VII) Pulmonic stenosis: Most commonly associated with congenital heart diseases. Acquired causes include carcinoid syndrome. It presents with systolic ejection murmur and RVH.

VIII) Pulmonary regurgitation: The most common cause is pulmonary hypertension. PR is usually asymptomatic. Can rarely occur in carcinoid syndrome and infective endocarditis. Signs include a decrescendo diastolic murmur (Graham Steell murmur) heard best at the left upper sternal border that radiates to mid-right sternal edge.

IX) Tricuspid stenosis: Most cases are due to RHD. Right atrial hypertrophy may occur. Giant “a ‘’ waves are seen on JVP tracing. Symptoms include fluttering discomfort in the neck , fatigue and cold skin and right upper quadrant abdominal discomfort (due to an enlarged liver). Kussmaul sign may be present. Auscultation shows soft opening snap and a mid-diastolic rumble with presystolic accentuation.

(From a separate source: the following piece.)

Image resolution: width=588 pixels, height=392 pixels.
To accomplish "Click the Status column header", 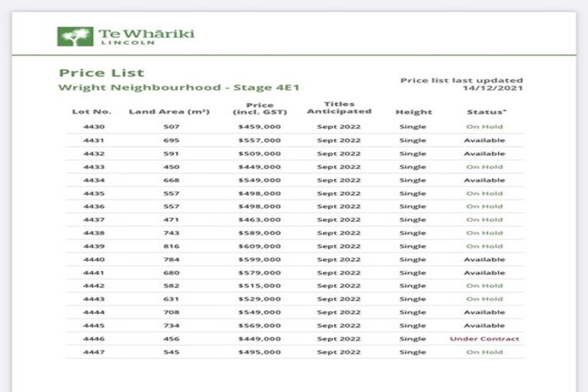I will pos(486,112).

X) Tricuspid regurgitation: Common causes are RHD, infective endocarditis (intravenous drug users), carcinoid syndrome, dilated cardiomyopathy, pulmonary HT, Marfan’s syndrome, congenital lesions like Ebstein’s anomaly, endocardial cushion defects and drugs like ergotamine, fenfluramine and phentermine. It presents with elevated jugular venous pressures, hepatic congestion, fatigue and anorexia. AF and atrial flutter may occur. Prominent merged “c-v” waves are seen on JVP tracing. A holosystolic murmur is heard best at the left middle or lower sternal border. The murmur varies with respiration, becoming louder with inspiration (Carvallo sign).